Assignment —
A verbatim repeat of the records beneath this line is needed.

Dataset records:
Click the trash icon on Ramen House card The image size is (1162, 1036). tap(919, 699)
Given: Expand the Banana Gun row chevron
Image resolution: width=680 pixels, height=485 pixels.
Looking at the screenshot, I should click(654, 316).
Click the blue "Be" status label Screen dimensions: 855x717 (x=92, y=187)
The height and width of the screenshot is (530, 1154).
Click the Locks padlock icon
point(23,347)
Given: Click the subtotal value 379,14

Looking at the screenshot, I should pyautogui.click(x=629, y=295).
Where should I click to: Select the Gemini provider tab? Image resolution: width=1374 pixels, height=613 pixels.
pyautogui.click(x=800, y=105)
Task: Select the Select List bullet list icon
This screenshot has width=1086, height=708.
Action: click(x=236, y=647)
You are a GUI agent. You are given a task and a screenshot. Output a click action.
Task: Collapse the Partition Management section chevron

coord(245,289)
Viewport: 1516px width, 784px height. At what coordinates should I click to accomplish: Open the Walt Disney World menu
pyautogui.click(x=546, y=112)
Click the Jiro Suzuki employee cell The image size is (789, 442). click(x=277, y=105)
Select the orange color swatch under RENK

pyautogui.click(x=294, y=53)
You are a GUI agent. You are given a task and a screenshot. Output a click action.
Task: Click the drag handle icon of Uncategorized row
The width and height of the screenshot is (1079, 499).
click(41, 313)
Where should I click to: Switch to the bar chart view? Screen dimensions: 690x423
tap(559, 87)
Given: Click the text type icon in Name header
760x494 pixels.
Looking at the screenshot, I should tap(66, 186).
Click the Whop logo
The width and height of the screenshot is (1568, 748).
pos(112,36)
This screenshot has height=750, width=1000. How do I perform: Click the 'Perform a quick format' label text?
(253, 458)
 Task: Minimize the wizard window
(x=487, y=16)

Reply to the task —
Click the trash icon on Ramen House card The image size is (1162, 1036). tap(919, 699)
Given: Expand the Banana Gun row chevron
Image resolution: width=680 pixels, height=485 pixels.
Looking at the screenshot, I should click(654, 316).
Click the blue "Be" status label Screen dimensions: 855x717 (x=92, y=187)
The height and width of the screenshot is (530, 1154).
Click the Locks padlock icon
point(23,347)
Given: Click the subtotal value 379,14

Looking at the screenshot, I should pyautogui.click(x=629, y=295).
Where should I click to: Select the Gemini provider tab? Image resolution: width=1374 pixels, height=613 pixels.
pyautogui.click(x=800, y=105)
Task: Select the Select List bullet list icon
This screenshot has width=1086, height=708.
Action: click(x=236, y=647)
You are a GUI agent. You are given a task and a screenshot. Output a click action.
Task: Collapse the Partition Management section chevron

coord(245,289)
Viewport: 1516px width, 784px height. At what coordinates should I click to accomplish: Open the Walt Disney World menu
pyautogui.click(x=546, y=112)
Click the Jiro Suzuki employee cell The image size is (789, 442). click(x=277, y=105)
Select the orange color swatch under RENK

pyautogui.click(x=294, y=53)
You are a GUI agent. You are given a task and a screenshot. Output a click action.
Task: Click the drag handle icon of Uncategorized row
The width and height of the screenshot is (1079, 499).
click(41, 313)
Where should I click to: Switch to the bar chart view? Screen dimensions: 690x423
tap(559, 87)
Given: Click the text type icon in Name header
760x494 pixels.
Looking at the screenshot, I should tap(66, 186).
Click the Whop logo
The width and height of the screenshot is (1568, 748).
pos(112,36)
This screenshot has height=750, width=1000. How do I perform: Click the 'Perform a quick format' label text?
(253, 458)
 Task: Minimize the wizard window
(x=487, y=16)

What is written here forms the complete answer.